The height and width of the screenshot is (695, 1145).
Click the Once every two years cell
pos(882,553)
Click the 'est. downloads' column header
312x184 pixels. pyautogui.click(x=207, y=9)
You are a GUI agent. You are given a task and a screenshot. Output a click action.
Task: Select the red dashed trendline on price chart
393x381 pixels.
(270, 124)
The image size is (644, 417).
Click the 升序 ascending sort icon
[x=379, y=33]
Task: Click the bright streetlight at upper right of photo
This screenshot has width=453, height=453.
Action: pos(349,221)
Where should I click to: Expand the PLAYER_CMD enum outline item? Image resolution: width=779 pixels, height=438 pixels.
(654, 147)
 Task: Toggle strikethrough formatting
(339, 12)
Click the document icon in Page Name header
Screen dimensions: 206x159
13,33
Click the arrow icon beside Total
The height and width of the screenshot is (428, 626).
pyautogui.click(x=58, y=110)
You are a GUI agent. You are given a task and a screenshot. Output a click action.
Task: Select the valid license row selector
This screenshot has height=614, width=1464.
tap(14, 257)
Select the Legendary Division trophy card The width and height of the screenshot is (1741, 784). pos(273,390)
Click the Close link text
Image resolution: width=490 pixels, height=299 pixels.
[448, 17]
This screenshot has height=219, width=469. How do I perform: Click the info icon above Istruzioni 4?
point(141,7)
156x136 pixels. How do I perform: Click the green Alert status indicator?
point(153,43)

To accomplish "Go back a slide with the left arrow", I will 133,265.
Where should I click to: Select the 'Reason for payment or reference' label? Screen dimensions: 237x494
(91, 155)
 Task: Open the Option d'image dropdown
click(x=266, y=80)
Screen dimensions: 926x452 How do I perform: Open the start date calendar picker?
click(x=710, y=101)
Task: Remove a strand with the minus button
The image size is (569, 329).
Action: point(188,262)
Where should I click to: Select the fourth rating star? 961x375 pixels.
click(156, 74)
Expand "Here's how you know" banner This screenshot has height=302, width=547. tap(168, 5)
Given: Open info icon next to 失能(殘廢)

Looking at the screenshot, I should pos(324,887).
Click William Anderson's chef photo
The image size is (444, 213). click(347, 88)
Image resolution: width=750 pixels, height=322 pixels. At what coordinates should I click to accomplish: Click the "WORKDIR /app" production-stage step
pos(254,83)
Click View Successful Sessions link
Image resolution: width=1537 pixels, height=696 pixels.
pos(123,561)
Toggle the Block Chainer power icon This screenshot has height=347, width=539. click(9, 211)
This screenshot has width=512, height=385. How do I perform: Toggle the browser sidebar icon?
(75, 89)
★ ★ ★ ★ ★ ★ ★
§ **Exercise**
Without any alteration, retype all of the material above.

§ **Finished task**
The height and width of the screenshot is (695, 1145).
Click the Once every two years cell
pos(882,553)
Click the 'est. downloads' column header
312x184 pixels. pyautogui.click(x=207, y=9)
You are a GUI agent. You are given a task and a screenshot. Output a click action.
Task: Select the red dashed trendline on price chart
393x381 pixels.
(270, 124)
The image size is (644, 417).
Click the 升序 ascending sort icon
[x=379, y=33]
Task: Click the bright streetlight at upper right of photo
This screenshot has width=453, height=453.
Action: pos(349,221)
Where should I click to: Expand the PLAYER_CMD enum outline item? Image resolution: width=779 pixels, height=438 pixels.
(654, 147)
 Task: Toggle strikethrough formatting
(339, 12)
Click the document icon in Page Name header
Screen dimensions: 206x159
13,33
Click the arrow icon beside Total
The height and width of the screenshot is (428, 626).
pyautogui.click(x=58, y=110)
You are a GUI agent. You are given a task and a screenshot. Output a click action.
Task: Select the valid license row selector
This screenshot has height=614, width=1464.
tap(14, 257)
Select the Legendary Division trophy card The width and height of the screenshot is (1741, 784). pos(273,390)
Click the Close link text
Image resolution: width=490 pixels, height=299 pixels.
[448, 17]
This screenshot has height=219, width=469. How do I perform: Click the info icon above Istruzioni 4?
point(141,7)
156x136 pixels. How do I perform: Click the green Alert status indicator?
point(153,43)

To accomplish "Go back a slide with the left arrow", I will 133,265.
Where should I click to: Select the 'Reason for payment or reference' label? Screen dimensions: 237x494
(91, 155)
 Task: Open the Option d'image dropdown
click(x=266, y=80)
Screen dimensions: 926x452 How do I perform: Open the start date calendar picker?
click(x=710, y=101)
Task: Remove a strand with the minus button
The image size is (569, 329).
Action: point(188,262)
Where should I click to: Select the fourth rating star? 961x375 pixels.
click(156, 74)
Expand "Here's how you know" banner This screenshot has height=302, width=547. tap(168, 5)
Given: Open info icon next to 失能(殘廢)

Looking at the screenshot, I should pos(324,887).
Click William Anderson's chef photo
The image size is (444, 213). click(347, 88)
Image resolution: width=750 pixels, height=322 pixels. At what coordinates should I click to accomplish: Click the "WORKDIR /app" production-stage step
pos(254,83)
Click View Successful Sessions link
Image resolution: width=1537 pixels, height=696 pixels.
pos(123,561)
Toggle the Block Chainer power icon This screenshot has height=347, width=539. click(9, 211)
This screenshot has width=512, height=385. How do I perform: Toggle the browser sidebar icon?
(75, 89)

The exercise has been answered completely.